WHAT THIS TASK INVOLVES
The line containing "Task: Click the /opt/protostar/bin/stack6" marks the end: quote every line from the start of the records below through it, word for word.

DATA FOR PROCESSING
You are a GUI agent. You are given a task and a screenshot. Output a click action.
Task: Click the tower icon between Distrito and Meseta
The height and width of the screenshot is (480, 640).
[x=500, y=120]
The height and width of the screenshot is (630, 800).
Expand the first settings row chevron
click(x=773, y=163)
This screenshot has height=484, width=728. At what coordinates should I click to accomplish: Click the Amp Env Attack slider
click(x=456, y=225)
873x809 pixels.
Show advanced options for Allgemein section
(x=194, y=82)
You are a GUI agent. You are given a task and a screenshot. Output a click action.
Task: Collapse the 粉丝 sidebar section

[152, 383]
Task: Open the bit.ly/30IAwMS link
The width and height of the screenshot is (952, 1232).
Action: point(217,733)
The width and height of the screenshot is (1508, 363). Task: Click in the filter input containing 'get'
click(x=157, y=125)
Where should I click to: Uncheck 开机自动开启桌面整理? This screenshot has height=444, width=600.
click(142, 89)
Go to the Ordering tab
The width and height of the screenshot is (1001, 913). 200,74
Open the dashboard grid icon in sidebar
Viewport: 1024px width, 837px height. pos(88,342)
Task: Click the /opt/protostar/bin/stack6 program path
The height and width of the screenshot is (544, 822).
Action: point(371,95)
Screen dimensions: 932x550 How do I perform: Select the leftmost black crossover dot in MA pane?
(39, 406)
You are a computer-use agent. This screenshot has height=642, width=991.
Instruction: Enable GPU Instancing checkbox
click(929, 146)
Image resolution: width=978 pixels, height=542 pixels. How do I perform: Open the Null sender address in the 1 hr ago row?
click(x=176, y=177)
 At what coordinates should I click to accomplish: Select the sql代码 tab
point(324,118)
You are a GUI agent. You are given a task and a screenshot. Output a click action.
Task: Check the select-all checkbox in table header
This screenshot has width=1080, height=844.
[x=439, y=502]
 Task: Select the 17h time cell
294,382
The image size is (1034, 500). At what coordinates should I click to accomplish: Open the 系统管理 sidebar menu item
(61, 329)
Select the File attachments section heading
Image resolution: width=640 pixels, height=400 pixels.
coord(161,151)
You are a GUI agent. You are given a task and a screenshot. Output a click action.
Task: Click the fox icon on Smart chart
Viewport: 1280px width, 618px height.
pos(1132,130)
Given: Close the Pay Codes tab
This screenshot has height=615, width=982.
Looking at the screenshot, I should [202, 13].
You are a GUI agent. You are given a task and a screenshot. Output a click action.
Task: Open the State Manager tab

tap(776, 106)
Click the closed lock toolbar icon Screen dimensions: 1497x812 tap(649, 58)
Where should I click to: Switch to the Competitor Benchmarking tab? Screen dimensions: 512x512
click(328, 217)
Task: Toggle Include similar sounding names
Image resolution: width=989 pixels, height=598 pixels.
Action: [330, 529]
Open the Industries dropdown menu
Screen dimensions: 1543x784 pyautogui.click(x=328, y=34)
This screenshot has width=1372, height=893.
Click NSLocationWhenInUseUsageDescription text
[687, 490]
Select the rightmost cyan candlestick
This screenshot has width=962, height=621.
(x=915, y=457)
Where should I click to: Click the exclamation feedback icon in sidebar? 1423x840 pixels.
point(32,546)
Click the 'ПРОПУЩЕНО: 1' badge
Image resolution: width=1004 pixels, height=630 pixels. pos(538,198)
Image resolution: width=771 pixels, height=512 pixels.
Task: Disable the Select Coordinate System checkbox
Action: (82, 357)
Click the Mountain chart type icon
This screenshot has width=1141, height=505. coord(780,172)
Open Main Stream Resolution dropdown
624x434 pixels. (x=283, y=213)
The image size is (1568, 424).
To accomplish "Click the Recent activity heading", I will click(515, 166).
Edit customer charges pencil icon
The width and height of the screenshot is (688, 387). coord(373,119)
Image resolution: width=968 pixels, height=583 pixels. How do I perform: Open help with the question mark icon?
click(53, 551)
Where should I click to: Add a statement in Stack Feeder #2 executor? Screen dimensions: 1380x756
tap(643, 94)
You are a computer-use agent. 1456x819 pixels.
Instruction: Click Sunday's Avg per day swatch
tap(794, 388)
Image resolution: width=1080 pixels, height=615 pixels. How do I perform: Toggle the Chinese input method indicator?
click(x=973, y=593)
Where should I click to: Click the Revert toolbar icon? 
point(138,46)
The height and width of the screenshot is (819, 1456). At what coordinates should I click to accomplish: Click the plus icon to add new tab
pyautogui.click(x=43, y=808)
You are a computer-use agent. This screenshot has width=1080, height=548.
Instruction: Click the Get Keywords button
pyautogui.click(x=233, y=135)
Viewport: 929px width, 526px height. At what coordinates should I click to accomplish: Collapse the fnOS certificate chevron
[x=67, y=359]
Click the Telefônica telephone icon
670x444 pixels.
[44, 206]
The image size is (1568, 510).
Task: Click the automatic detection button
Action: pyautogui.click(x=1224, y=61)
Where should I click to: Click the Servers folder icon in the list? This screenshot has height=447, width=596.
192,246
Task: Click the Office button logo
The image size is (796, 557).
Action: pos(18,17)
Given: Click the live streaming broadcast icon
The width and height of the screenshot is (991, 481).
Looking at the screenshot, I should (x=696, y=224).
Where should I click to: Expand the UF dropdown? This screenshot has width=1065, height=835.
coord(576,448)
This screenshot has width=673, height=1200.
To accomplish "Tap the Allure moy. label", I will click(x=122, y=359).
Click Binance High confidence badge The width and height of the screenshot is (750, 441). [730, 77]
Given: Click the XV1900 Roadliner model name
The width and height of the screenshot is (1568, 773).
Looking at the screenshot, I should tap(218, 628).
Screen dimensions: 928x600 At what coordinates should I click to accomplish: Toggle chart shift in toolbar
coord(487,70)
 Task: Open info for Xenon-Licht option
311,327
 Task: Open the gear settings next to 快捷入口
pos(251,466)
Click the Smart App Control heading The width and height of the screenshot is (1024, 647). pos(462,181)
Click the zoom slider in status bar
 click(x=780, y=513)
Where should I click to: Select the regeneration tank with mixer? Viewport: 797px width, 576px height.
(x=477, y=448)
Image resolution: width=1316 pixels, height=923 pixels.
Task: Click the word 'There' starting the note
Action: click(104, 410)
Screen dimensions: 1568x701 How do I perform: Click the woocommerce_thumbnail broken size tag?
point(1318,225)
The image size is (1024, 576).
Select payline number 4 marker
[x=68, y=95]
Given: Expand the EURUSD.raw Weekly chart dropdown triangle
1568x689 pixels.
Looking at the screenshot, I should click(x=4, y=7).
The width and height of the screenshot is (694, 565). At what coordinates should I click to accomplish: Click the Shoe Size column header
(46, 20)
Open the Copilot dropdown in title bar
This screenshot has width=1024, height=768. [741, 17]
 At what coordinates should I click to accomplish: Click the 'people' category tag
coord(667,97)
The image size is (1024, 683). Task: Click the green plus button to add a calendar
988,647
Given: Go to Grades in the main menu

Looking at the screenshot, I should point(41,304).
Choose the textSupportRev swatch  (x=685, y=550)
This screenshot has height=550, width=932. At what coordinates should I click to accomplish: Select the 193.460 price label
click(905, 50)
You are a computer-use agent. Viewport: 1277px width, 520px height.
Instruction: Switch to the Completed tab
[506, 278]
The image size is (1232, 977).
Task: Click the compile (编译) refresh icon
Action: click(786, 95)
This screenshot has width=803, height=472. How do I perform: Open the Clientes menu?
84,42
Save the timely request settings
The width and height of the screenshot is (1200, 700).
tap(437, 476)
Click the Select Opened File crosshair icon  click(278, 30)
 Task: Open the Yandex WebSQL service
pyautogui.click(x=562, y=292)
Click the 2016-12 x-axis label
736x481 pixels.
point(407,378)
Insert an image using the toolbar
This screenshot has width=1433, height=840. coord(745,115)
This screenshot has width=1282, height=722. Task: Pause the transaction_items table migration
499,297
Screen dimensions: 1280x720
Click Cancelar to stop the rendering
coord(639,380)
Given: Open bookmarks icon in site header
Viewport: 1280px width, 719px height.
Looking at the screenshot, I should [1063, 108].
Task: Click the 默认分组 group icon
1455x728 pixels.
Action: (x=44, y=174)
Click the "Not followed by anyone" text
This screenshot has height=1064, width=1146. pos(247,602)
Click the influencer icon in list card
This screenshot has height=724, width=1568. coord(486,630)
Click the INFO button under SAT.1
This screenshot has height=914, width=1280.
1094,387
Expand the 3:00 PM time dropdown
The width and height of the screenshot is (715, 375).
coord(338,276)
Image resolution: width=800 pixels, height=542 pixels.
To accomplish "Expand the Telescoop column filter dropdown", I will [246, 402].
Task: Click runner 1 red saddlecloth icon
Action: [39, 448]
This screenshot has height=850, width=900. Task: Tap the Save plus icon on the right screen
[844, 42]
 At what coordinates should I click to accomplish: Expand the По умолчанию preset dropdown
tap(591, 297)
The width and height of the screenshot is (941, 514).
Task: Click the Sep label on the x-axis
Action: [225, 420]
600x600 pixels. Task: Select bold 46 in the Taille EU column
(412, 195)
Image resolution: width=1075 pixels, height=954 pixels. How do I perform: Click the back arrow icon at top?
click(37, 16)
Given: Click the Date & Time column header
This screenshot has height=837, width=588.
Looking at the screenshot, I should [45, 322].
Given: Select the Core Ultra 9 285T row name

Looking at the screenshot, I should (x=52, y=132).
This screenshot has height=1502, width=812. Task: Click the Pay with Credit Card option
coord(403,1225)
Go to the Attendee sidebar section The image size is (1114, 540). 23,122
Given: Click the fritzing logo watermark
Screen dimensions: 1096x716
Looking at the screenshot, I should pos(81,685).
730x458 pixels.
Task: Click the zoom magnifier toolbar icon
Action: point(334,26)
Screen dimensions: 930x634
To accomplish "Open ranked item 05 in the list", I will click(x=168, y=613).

OUTPUT BELOW
You are a GUI agent. You are given a task and a screenshot. Output a click action.
Task: Click the tower icon between Distrito and Meseta
The height and width of the screenshot is (480, 640).
[x=500, y=120]
The height and width of the screenshot is (630, 800).
Expand the first settings row chevron
click(x=773, y=163)
This screenshot has height=484, width=728. At what coordinates should I click to accomplish: Click the Amp Env Attack slider
click(x=456, y=225)
873x809 pixels.
Show advanced options for Allgemein section
(x=194, y=82)
You are a GUI agent. You are given a task and a screenshot. Output a click action.
Task: Collapse the 粉丝 sidebar section

[152, 383]
Task: Open the bit.ly/30IAwMS link
The width and height of the screenshot is (952, 1232).
Action: point(217,733)
The width and height of the screenshot is (1508, 363). Task: Click in the filter input containing 'get'
click(x=157, y=125)
Where should I click to: Uncheck 开机自动开启桌面整理? This screenshot has height=444, width=600.
click(142, 89)
Go to the Ordering tab
The width and height of the screenshot is (1001, 913). 200,74
Open the dashboard grid icon in sidebar
Viewport: 1024px width, 837px height. pos(88,342)
Task: Click the /opt/protostar/bin/stack6 program path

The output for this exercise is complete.